慶應義塾大学SFC 総合政策学部 小論文 1998年 解説

・ 問題文

問1 次の7つの資料A, B, C, D, E, F, Gは, いずれもわが国が 当面している高齢化現象と、それによって生じると予想される諸問題を 述べたものです。解答欄に高齢化社会の政策課題を1つ挙げてあります が, これにならって。資料の論述に含まれるそれ以外の重要な政策課題 を3つ挙げなさい。 (解答欄:(例) 1.社会保障費などの公的負担増大への対応)
問2 問1に挙げた4つの政策課題のうちあなたが最も重要と考えるもの の番号を○で囲み。関連する資料の論述を踏まえて, それへの対処の仕 方について, あなた自身の考えを800字以内で述べなさい。

・ 問題の読み方

 問一については、常日頃より問題意識があれば十分書けるだろう。問題意識がない人については、基本的に人の問題意識をトレースすることでしか育たないので、多くの本を読むしかない。

 問二については、このうちで最も自分が知識が豊富で、問題意識を感じているテーマを選べば良い。展開方法は簡単で、そのテーマについての一般論と自説の共通の前提・理想と方法論の違いを整理して、問題を提起し、原因を分析し、解決策or結論を提案し、解決策or結論を吟味する5STEPsを用いれば良い。

・ SFC小論文に求められる解答の指針

 問二の解決策or結論の吟味では、個別学問ではなくあらゆる学問分野からの批判・検討が必要とされる。たとえば、経済学分野や宗教分野からの検討があっても良いだろう。

・ 模範解答

議論の整理→

近年の医療技術の発達、そして食品そのものや食生活が豊かになったことで、お年寄りの平均寿命は伸びている。また、昔に比べると、死亡率も低下した。そのようなお年寄りの長寿化の傾向と、近年の少子化の流れが組合わさった結果、現在日本では、高齢化現象が起きている。

……少子高齢化に対する一般的な説明。
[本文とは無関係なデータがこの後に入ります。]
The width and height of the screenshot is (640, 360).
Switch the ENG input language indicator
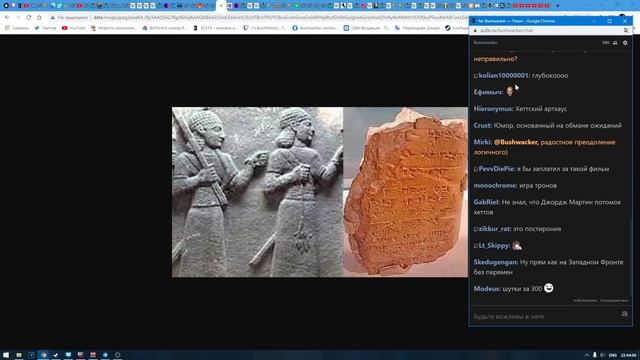pyautogui.click(x=613, y=355)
これぐらいは書けないと始まらない。

問題発見→

高齢化現象はやがて、成長率を低下させ、日本が実現させてきた現在の豊かさを減退させるという問題を引き起こす可能性がある。高齢者を支えるための、1人当たりの社会保障費などの公的負担がさらに増大してしまうという問題も発生しかねない。これからは、このまま成長を続け、豊かさを維持していくための対策を考えていかなければならない。
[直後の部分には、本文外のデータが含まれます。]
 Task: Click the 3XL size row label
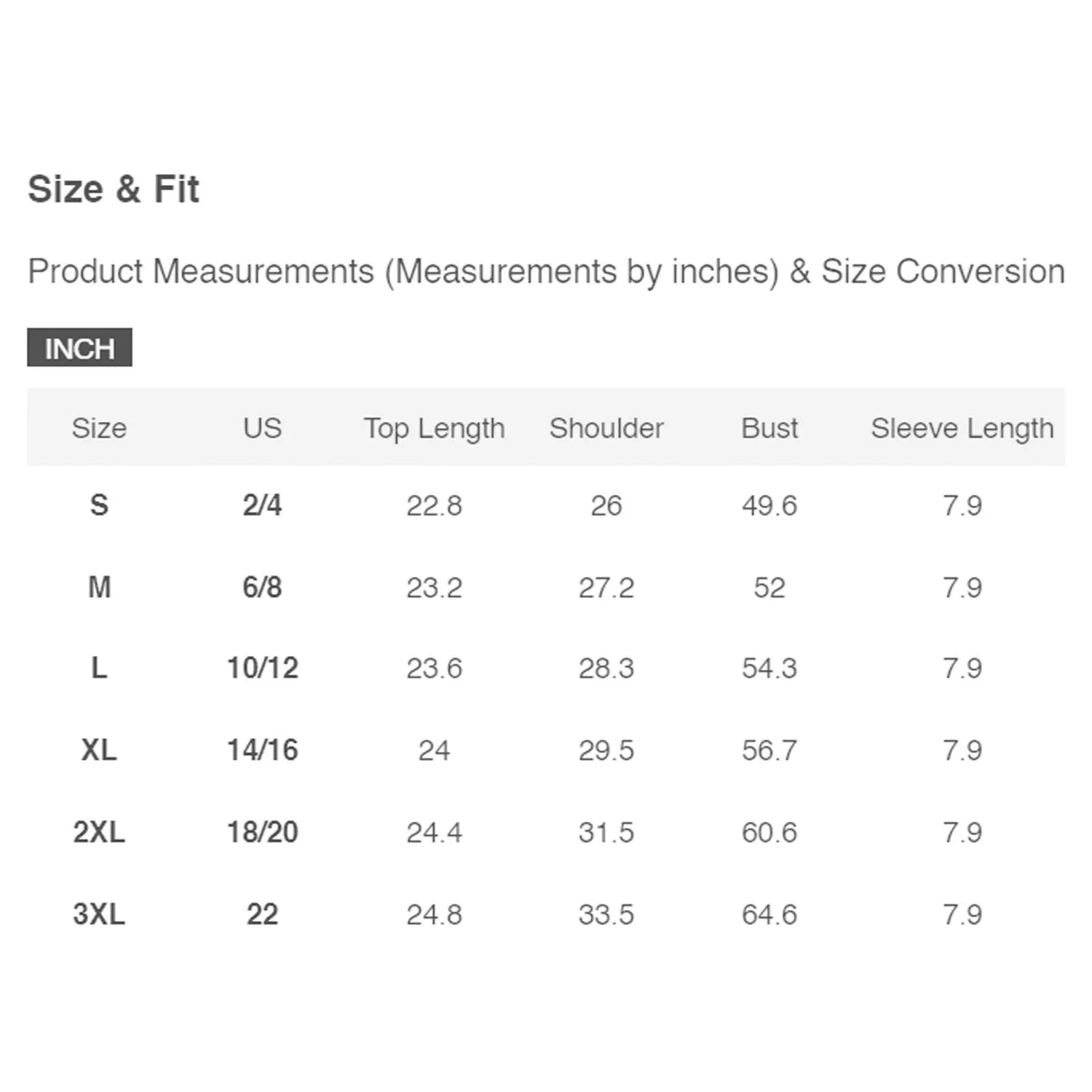click(x=99, y=914)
……問題(結論)とそれがなぜ問題なのかという根拠を書く。

論証→

高齢化現象が成長率と豊かさを低下させてしまう原因は、高齢化が進むにしたがって、生産年齢人口が減ってしまうからである。つまり、高齢者比率の上昇によって、生産活動に参加する人の割合、つまり働き手の数が減ってしまう。働き手の数が減ってしまうことによって所得報酬の減少を招き、消費総額の減少や税収の減少などの問題を引き起こす。それにより、成長率の低下と豊かさの減退という結果を招いてしまう。
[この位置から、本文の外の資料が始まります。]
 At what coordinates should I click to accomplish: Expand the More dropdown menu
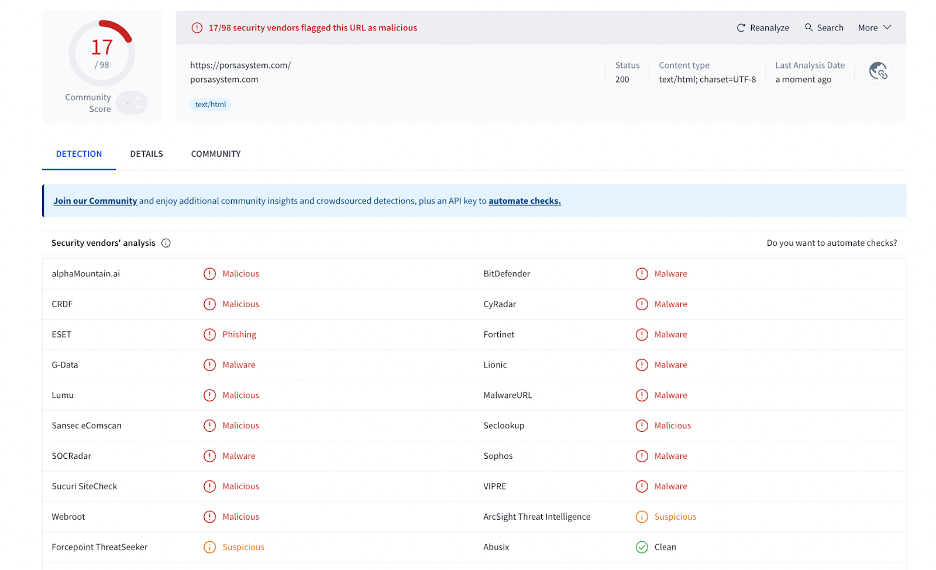(x=874, y=28)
……これ以上書きようがよいので、論証というよりはそれを詳しく説明する形で書く。少子化の原因であれば書きようはあるが、そうなるとまた別の問題になる。

解決策or結論→

このような働き手の数の減少を解決するためには、高齢者でさえも、それぞれの意欲や事情に合わせ何らかの形で働いていけるようなハローワークのようなデーターベースをつくっていくべきである。近年は、高齢者の孤独死などからわかるように、1人で過ごしている高齢者が少なくない。そのような高齢者にとっては、他人と交流する機会が増えるので、生活の中で孤独を感じることが現在より少なくなるし、外国労働者などと違い日本人の高齢者特有の心の通う接客が日本人利用者の好評をサービス業などで博する可能性もある。また、その他の高齢者にとっても、定年を過ぎてもなお仕事を通じて新たな生きがいを見出すきっかけにもなり得る。仕事を続けていくことで、ずっと健康でいてもらえるようになる。そして何よりも、高齢者が生活に必要な資金を少しでも自力で稼げるようになれば、現役世代の収入からの、高齢者に分配する割合を抑えられる。社会保障負担の引き上げの幅も小さくなると考えられる。

……様々な利害関係者のことを考慮しながら書くのがコツの一つである。